Henry moved forward about ten yards into No-Man’s land and hunkered down behind the remains of a farmer’s wagon resting next to traces of an old road that meandered between the lines. Shards of grey wood flew off the few remaining sideboards as German gunners focused their attention on the lone British soldier foolish enough to approach fully manned positions.
Turning around to face his trench, Henry could see small groups of men crawling toward him. The trickle of olive drab got wider as Reynolds chivvied more men into the attack. Finally all were clear and Reynolds joined Henry by the cart.
“Well, Leftenant, you have done more ‘en most. You survived the first five minutes. Now comes the hot work,” Reynolds said.
“So true Sergeant. Seems like about two-thirds of the company got clear. Where is Captain MacPhearson?” Henry asked, looking around in the dimming light of a dying flare.
“MacPhearson bought the farm the moment he cleared the sandbags. I think Mr. Annesley is now the senior leftenant. He’s in charge, sir,” the subaltern said.
As if on cue, Annesley screamed out the order to charge once again from a shielded position about 25 yards to their right.
Henry made to rise, but the older soldier gently pushed him down.
“Wait a moment…let the others draw their fire. We’ll get our boys going as soon as Jerry’s attention is focused down the line.”
The Germans quickly changed their aim, Mausers and m
achine guns winnowing the ranks of the battalion.
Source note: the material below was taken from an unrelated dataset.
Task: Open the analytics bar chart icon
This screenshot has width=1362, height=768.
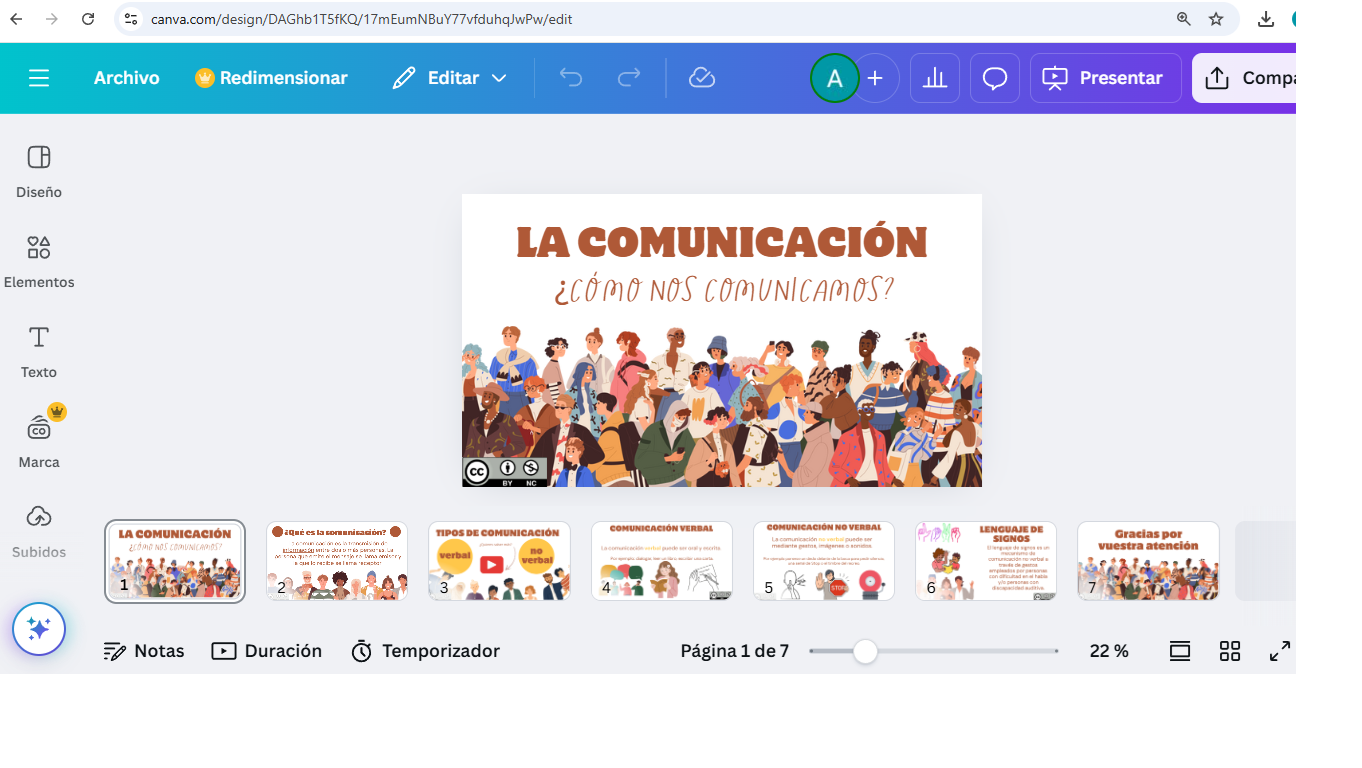Action: coord(935,78)
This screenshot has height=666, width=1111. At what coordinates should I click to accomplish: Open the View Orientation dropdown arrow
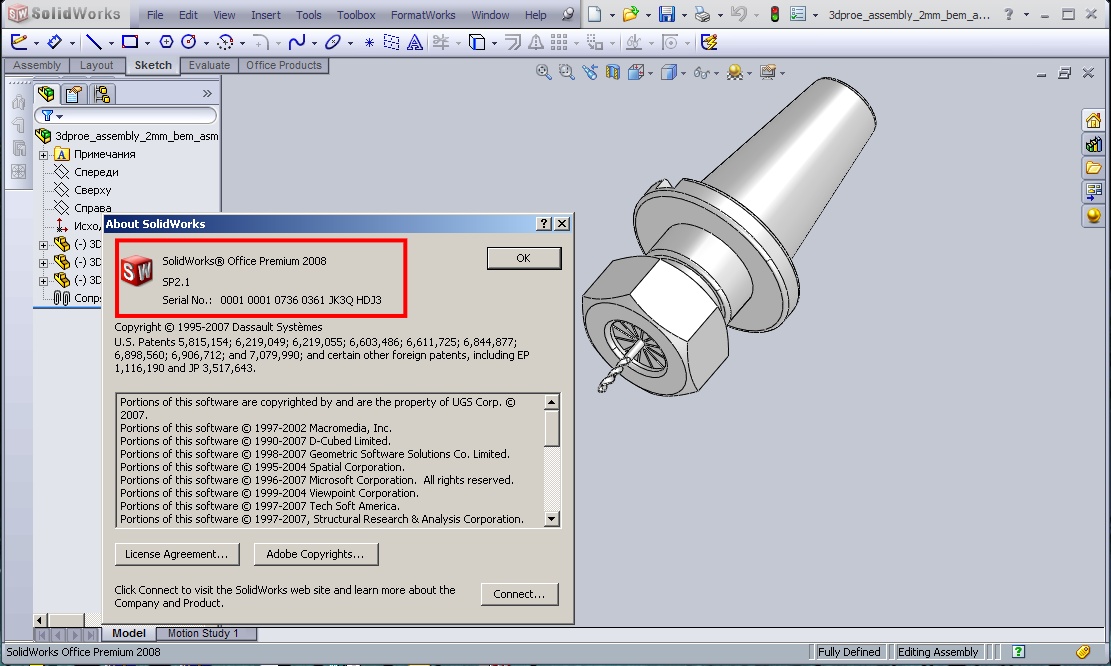650,73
Then as if a giant had stomped his foot, the earth beneath Williams and Reynolds shivered. Giant shells began screaming in on the British trenches behind the exposed men.
Henry glanced at Reynolds. “Nothing for it now. Time to move!” They scrambled to their feet, and the remaining Fusiliers began to weave their way from shell hole to shell hole.
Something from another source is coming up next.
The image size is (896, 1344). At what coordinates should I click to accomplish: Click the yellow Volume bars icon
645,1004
Acrid smoke hung low over the battlefield as the pre-dawn wind calmed. Thousands of Tommies moved through the mist like wraiths commanded by an ancient king seeking to visit horror on the enemy who had been tormenting them for so long. But, the gods were cruel that morning. The becalmed wind rose, but now coursing from the German side of the field. The zephyr cleared cordite clouds and replaced them with fingers of something far worse—the chlorine that had been successfully released by the Brits.
Reynolds spotted the greenish cloud hugging the ground. “Gas,” he screamed, “Mask up!” Of course, most men had left the bulky and heavy apparatus behind in their dugouts when it became clear that the Germans would not try to poison them. Their impending doom was made not in Cologne but rather Colchester.
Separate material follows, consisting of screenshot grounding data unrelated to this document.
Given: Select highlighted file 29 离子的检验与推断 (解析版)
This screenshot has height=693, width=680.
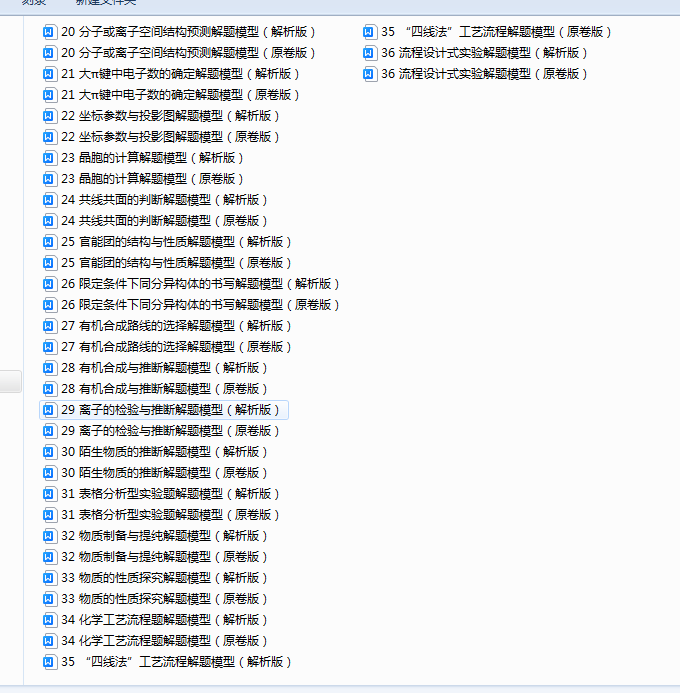Looking at the screenshot, I should (170, 409).
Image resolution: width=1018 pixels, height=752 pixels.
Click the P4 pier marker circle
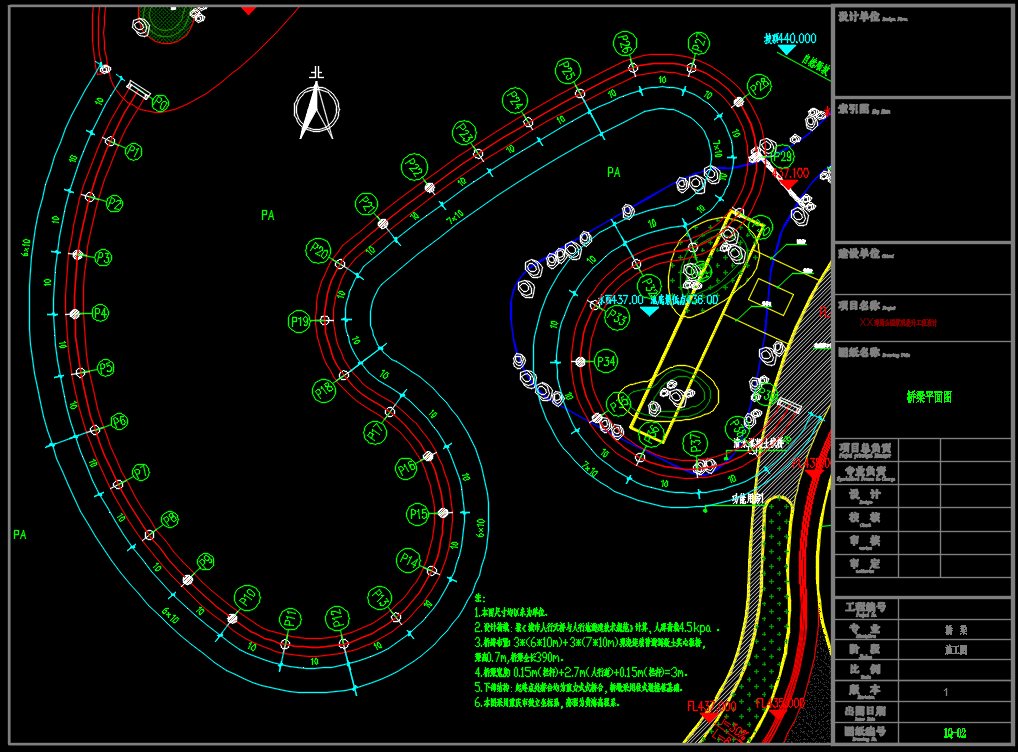[100, 313]
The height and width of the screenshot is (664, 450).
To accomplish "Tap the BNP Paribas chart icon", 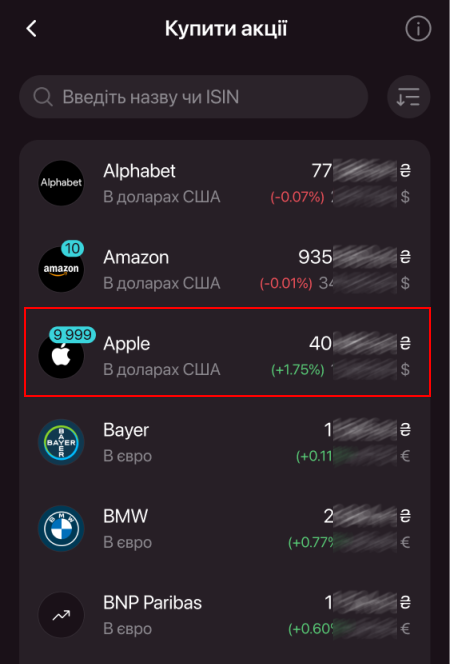I will pyautogui.click(x=61, y=615).
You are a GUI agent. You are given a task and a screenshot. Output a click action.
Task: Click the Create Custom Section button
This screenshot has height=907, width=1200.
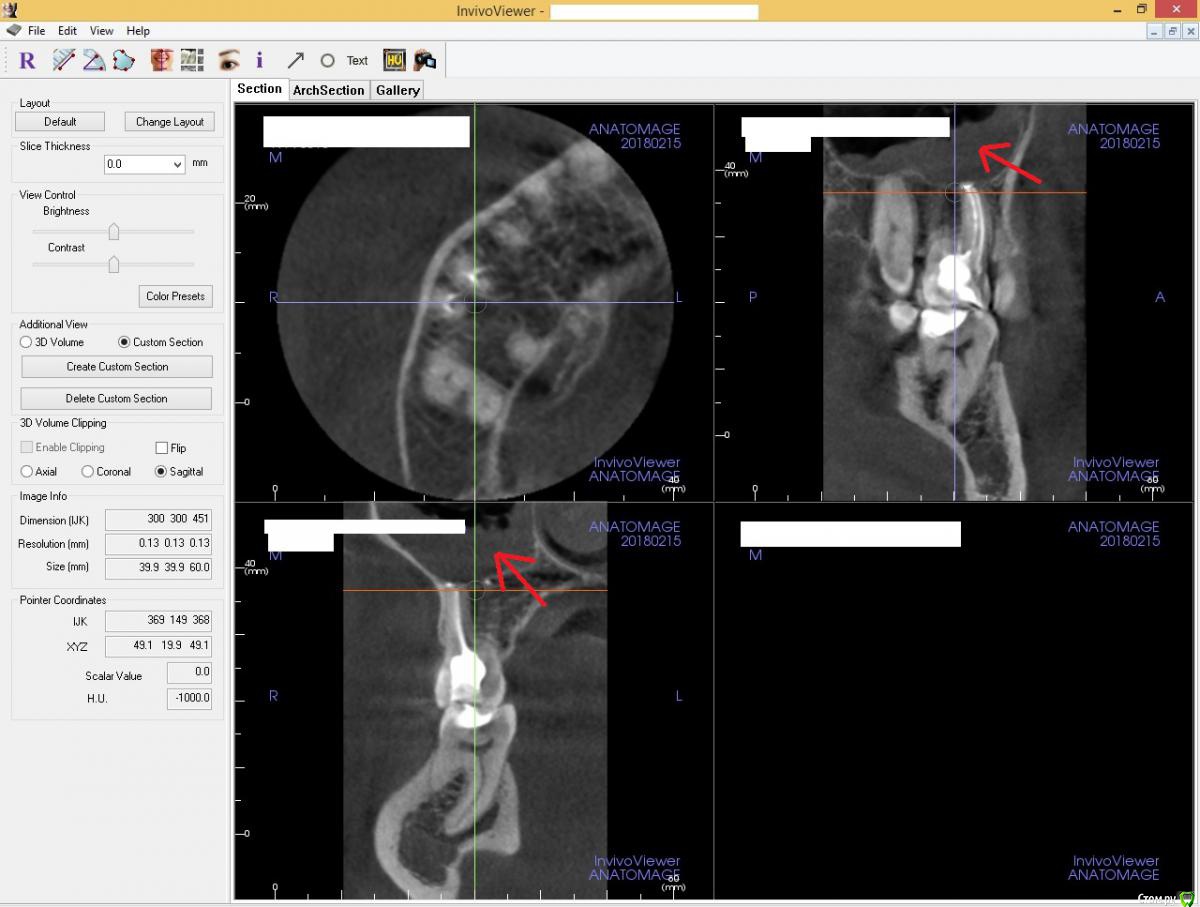117,367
With no protection from the poison coming from their left and facing a withering fire from the Germans in front of them, most British soldiers did the only sensible thing—they turned tail and dove back into their own trench works. There they died in the fetid clouds that had already settled into those formerly safe havens. Unseen by the RSF were those previously untapped British gas tanks being blown to pieces by the German barrage, releasing their fearsome cargo into the positions directly in front of their remains.
Henry screamed at a few soldiers milling about, “Stay out of the shell holes. The gas is heavier than air. Run right toward the right flank to get ahead of it. When you get to a position that’s away from the gas, drop into a trench and find a gas mask.” He then followed Reynolds’s example and yanked on his own mask.